▶ [THINGS TO DO]
1. List every person the officeholder profile names as a predecessor or successor in an office.
2. Write the next part of the officeholder profile, starting after its final line.

▶ [TEXT SECTION]
Minister of Housing
- In office 4 January 2023 – 2 April 2024
- Prime Minister: António Costa
- Preceded by: Pedro Nuno Santos
- Succeeded by: Miguel Pinto Luz

Secretary of State for Housing
- In office 17 September 2020 – 4 January 2023
- Prime Minister: António Costa
- Preceded by: Ana Pinho
- Succeeded by: Fernanda Rodrigues

Member of the Assembly of the Republic
- Incumbent
- Assumed office 26 March 2024
- Constituency: Viana do Castelo
- In office 25 October 2019 – 17 September 2020
- Constituency: Viana do Castelo

Personal details
- Born: 23 April 1988 (age 37) Caminha, Portugal
- Party: Socialist Party
- Alma mater: University of Porto (LLM)

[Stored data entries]
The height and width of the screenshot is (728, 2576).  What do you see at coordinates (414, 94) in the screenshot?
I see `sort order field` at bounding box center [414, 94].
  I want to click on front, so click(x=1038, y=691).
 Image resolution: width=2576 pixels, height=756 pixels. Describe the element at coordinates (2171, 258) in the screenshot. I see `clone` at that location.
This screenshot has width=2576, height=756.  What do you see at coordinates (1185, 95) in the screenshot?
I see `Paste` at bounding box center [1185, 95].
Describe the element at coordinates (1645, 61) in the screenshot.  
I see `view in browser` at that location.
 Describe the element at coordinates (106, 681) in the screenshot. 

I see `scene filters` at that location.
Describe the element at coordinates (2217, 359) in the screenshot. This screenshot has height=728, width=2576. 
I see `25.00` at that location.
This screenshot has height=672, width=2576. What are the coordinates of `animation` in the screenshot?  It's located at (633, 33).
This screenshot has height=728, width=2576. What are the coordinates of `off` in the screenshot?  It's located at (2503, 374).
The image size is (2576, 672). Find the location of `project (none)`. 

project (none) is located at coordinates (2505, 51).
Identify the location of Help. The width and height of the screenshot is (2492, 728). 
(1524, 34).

▶ [ANSWERS TO THE EXERCISE]
1.
Pedro Nuno Santos
Miguel Pinto Luz
Ana Pinho
Fernanda Rodrigues

2.
= Marina Gonçalves =

Portuguese politician (born 1988)

Marina Sola Gonçalves (born 23 April 1988) is a Portuguese politician who briefly served as Minister of Housing in XXIII Constitutional Government of Portugal from 2023 to 2024 and served as member of Assembly of the Republic from Viana do Castelo. At the time of her appointment to government, she was the youngest minister in history of Politics of Portugal.

== Personal life ==
She was born on 23 April 1988 in Caminha.